> [Exercise aim]
The reply should consist of the line containing "The image size is (768, 409)." and all lines after it in the listing below, reproduced exactly and nothing more.
══ Material for this exercise
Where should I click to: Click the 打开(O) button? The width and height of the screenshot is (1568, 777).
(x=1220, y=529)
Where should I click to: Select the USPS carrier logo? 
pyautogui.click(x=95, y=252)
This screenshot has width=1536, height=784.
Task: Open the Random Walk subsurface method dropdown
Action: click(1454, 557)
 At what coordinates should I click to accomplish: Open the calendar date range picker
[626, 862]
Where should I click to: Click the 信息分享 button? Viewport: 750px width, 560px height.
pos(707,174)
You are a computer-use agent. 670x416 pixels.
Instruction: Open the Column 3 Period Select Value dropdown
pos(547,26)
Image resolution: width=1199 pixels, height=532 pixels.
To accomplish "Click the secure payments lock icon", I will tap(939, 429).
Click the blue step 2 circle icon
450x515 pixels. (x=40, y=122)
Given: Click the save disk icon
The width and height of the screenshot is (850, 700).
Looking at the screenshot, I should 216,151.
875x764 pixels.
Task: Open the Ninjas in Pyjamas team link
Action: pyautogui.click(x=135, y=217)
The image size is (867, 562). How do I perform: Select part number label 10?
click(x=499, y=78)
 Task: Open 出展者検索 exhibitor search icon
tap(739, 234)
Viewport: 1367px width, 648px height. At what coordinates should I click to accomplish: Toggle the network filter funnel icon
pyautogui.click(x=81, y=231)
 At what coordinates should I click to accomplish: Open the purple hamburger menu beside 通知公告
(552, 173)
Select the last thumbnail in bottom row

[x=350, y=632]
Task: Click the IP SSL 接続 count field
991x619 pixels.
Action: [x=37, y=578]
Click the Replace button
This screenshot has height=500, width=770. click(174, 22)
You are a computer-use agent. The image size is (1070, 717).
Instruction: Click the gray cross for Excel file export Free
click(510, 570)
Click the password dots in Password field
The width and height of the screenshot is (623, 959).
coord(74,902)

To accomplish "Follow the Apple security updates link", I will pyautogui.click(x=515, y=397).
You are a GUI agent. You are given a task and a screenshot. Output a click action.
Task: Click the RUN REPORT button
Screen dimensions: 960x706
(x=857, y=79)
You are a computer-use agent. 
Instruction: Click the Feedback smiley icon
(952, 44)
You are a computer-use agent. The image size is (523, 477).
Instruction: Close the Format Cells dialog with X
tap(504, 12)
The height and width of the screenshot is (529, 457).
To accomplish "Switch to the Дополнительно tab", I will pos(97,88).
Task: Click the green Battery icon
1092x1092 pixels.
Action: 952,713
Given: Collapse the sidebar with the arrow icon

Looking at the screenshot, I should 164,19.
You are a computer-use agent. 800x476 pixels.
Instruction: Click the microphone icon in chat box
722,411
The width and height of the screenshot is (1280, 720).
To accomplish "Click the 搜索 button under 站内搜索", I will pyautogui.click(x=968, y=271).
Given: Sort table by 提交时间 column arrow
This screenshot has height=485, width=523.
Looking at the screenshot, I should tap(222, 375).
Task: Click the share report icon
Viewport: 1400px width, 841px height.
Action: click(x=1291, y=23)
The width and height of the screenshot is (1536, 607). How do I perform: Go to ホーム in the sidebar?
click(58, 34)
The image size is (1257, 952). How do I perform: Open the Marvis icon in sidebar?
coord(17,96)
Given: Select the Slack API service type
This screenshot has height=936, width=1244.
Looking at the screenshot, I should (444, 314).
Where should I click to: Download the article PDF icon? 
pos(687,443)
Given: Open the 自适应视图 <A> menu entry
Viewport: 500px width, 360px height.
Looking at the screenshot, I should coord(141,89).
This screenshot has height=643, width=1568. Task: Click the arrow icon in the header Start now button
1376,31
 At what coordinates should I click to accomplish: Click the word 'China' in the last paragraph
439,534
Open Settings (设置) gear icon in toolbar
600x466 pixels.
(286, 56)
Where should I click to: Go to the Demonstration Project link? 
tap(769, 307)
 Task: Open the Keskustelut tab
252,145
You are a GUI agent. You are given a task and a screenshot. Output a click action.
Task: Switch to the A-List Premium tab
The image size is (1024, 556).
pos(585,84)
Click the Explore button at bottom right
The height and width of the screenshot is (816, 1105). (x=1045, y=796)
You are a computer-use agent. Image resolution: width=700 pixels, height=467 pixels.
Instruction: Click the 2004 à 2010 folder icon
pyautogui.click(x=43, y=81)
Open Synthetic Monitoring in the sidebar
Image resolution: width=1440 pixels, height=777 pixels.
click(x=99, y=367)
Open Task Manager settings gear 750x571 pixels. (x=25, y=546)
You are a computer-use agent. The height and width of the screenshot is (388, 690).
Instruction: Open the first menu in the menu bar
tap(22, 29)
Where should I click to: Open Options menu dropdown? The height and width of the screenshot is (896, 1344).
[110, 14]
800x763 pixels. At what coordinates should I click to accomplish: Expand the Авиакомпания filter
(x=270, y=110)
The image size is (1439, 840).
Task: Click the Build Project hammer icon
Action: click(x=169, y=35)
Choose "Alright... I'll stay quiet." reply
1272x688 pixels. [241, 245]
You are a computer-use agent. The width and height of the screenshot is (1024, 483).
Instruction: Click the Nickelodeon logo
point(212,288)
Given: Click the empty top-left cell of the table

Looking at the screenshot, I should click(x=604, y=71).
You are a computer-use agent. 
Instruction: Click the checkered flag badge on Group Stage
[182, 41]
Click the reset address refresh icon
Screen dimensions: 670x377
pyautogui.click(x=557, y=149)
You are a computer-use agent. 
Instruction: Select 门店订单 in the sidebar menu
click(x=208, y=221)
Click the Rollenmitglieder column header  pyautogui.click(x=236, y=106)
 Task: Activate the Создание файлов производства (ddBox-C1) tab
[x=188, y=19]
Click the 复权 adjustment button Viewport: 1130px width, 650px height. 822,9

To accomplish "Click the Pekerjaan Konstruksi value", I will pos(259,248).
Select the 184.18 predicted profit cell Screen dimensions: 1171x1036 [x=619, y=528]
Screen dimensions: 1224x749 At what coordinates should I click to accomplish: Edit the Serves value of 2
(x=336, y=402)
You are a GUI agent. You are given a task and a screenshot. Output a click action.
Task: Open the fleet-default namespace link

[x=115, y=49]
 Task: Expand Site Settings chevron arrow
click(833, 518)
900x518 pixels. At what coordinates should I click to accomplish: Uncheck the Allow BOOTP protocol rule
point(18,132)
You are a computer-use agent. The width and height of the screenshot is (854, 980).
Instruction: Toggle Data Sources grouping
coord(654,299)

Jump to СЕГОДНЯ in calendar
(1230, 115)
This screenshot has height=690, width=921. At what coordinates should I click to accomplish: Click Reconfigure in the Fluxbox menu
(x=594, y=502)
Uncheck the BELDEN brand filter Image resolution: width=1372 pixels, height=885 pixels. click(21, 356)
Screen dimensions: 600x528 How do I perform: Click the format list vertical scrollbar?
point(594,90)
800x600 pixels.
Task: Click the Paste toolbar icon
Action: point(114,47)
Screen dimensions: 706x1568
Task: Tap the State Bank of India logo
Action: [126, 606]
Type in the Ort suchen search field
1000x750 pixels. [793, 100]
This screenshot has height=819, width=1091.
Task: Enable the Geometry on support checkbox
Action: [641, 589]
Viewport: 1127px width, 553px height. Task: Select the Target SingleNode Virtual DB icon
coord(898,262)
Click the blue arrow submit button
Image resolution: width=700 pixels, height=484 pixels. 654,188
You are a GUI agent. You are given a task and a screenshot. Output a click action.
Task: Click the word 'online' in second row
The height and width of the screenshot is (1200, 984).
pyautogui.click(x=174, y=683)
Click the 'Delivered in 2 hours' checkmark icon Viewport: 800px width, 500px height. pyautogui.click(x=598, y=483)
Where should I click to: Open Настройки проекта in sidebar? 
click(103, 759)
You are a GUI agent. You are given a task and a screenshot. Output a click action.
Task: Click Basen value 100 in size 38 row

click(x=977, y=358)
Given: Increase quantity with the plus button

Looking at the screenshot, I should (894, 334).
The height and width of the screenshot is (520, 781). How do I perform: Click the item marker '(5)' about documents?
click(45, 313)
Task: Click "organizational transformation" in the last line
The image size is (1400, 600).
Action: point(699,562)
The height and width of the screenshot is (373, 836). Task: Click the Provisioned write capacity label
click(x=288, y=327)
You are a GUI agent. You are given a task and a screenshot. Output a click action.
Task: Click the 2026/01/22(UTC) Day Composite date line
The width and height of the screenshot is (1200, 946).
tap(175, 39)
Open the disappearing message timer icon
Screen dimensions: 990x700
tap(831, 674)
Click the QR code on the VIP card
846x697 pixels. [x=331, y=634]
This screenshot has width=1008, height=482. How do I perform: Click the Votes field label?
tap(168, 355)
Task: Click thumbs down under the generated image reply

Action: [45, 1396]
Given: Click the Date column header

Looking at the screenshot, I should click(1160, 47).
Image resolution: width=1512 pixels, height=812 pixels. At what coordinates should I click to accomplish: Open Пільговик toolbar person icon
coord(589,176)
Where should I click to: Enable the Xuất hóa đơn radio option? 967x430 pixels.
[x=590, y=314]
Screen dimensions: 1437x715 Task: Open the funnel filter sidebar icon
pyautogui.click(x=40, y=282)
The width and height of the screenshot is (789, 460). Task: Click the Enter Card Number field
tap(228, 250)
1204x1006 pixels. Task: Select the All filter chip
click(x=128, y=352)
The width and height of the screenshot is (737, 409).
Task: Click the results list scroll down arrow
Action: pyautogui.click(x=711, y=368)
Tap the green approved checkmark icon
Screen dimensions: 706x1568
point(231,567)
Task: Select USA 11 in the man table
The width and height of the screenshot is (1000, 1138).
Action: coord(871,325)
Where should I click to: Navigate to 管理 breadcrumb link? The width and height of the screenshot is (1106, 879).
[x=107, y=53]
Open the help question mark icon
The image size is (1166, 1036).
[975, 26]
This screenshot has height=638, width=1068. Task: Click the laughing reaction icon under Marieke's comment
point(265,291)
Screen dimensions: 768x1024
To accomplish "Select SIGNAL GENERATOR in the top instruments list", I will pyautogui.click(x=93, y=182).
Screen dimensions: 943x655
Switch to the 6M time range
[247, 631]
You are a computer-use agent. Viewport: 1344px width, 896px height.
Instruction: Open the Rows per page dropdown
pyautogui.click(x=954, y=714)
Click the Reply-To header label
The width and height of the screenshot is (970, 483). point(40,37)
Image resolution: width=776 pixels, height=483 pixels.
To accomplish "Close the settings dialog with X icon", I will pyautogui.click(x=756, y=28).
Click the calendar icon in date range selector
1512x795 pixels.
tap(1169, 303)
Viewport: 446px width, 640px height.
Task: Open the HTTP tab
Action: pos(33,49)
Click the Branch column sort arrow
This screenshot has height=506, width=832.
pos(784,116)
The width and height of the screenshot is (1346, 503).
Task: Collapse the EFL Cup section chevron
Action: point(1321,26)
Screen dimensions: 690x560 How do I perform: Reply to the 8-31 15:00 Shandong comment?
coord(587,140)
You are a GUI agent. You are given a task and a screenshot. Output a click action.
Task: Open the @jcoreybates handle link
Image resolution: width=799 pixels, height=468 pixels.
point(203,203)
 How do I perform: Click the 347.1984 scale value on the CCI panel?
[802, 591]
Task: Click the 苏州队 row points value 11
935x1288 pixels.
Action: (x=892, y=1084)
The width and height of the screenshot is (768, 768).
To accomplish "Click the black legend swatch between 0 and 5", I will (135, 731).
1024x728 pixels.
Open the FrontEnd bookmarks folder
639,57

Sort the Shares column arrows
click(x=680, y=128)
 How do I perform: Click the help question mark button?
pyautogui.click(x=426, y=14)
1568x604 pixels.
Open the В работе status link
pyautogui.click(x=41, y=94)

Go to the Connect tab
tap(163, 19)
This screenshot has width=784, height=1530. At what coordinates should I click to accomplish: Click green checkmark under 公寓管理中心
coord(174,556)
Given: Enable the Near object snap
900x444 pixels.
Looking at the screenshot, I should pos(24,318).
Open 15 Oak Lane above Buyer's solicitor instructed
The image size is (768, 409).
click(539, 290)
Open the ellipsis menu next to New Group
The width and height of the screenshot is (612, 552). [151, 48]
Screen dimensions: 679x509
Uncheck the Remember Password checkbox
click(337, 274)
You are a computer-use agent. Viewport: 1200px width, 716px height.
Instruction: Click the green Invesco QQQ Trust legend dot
════
> [The completed task]
The image size is (768, 409).
click(539, 290)
Open the ellipsis menu next to New Group
The width and height of the screenshot is (612, 552). [151, 48]
Screen dimensions: 679x509
Uncheck the Remember Password checkbox
click(337, 274)
You are a computer-use agent. Viewport: 1200px width, 716px height.
Instruction: Click the green Invesco QQQ Trust legend dot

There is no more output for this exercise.